实验概要
本实验方法介绍了脂肪间充质干细胞原代分离所需试剂及操作流程。
主要试剂
所用试剂盒:
小鼠脂肪干细胞分离和培养试剂盒 货号:MADS-000-001
大鼠脂肪干细胞分离和培养试剂盒 货号:RADS-000-001
兔子脂肪干细胞分离和培养试剂盒 货号:RaADS-000-001
猪脂肪干细胞分离和培养试剂盒 货号:PADS-000-001
牛脂肪干细胞分离和培养试剂盒 货号:BADS-000-001
人脂肪干细胞分离和培养试剂盒 货号:HADS-000-001
规格:5次
产品名称 | 货号 | 规格 | 数量 |
(小鼠/大鼠/兔子/猪/牛/人)脂肪干细胞完全培养基 | 200ml/瓶 |
1瓶 | |
胶原酶I | 50ml/瓶 | 1瓶 | |
PBS | BM-001-500 | 500ml/瓶 | 1瓶 |
双抗 | BS-003-100 | 100ml/瓶 | 1瓶 |
成纤维细胞培养液 | 200ml/瓶 | 1瓶 | |
DNA酶 | 200ul | 1支 | |
0.25%胰酶 | ET-002-100 | 100ml/瓶 | 1瓶 |
实验步骤
1. 获得脂肪组织。
2. 将脂肪组织用含有双倍双抗的PBS漂洗,把血块洗干净。
3. 将脂肪组织放入少量PBS中
4. 眼科剪反复剪碎成大约1mm3细小组织块;
5. 加入2ml左右1mg/ml胶原酶Ⅰ消化液转移至15ml离心管中,37ºC恒温摇床振荡消化30min,见基本没有大的组织块后,加入等体积成纤维细胞培养基中止消化,离心1000rpm,8min沉降细胞。
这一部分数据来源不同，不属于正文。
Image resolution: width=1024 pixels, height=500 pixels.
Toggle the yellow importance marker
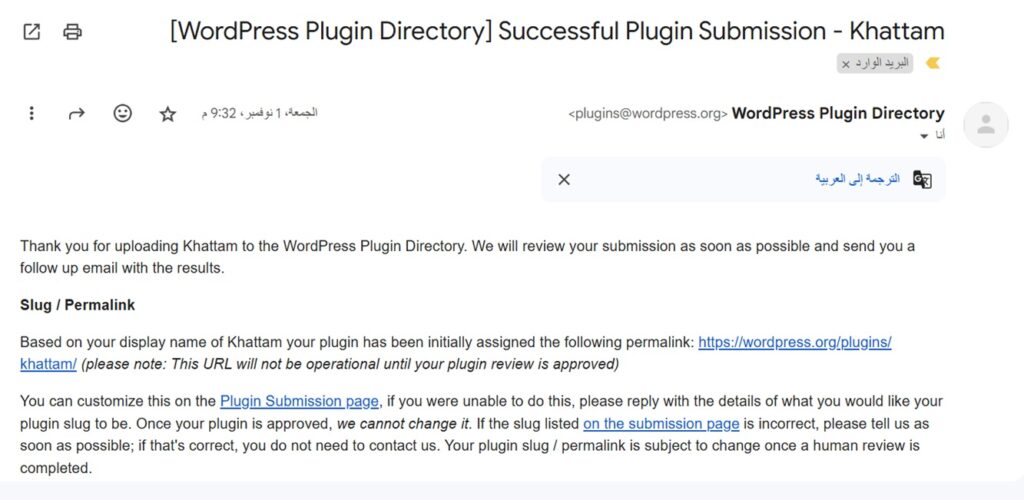[x=932, y=63]
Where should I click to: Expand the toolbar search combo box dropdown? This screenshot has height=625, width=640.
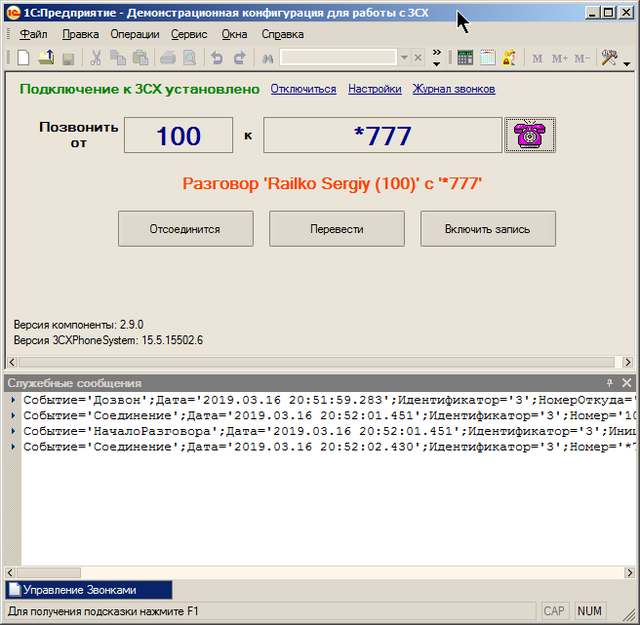[404, 58]
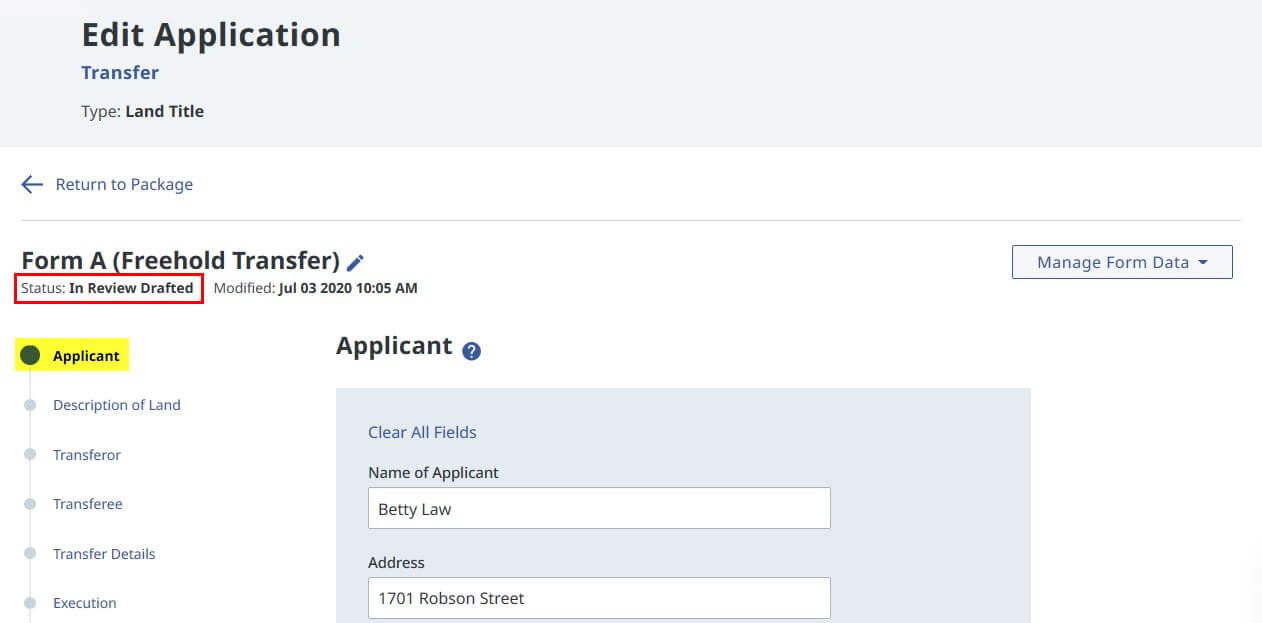The image size is (1262, 623).
Task: Open the Manage Form Data dropdown
Action: click(1112, 262)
6. 弃去上清液及悬浮脂肪组织,加入脂肪间充质干细胞完全培养基,接种于87.5px皿中,置于37℃ CO2培养箱中培养。
7. 第二天观察细胞,渣滓比较多,但此时根据细胞状态决定是否换液。
8. 3~5 d 达到增殖高峰,呈集落样生长,在6~8 d 后达到80 %左右融合传代。
注意事项
1. 注意原材料的新鲜与保鲜。一般取来的材料都是当天来做,而且取材时最好是放在含有双抗的PBS里,用冰盒运输。
2. 取材时要保持严格的无菌操作
3. 将组织漂洗干净,不要残留血块和毛发。
4. 取材时要选用锋利的手术器械,防止损伤组织。
5. 消化时间要掌握好,控制在大的组织块刚刚完全消化完。
6. 要标记好细胞的品系,周龄,雌雄等信息。
7. 注意要用胶原酶I,而且消化时要加入DNA酶,防止粘稠。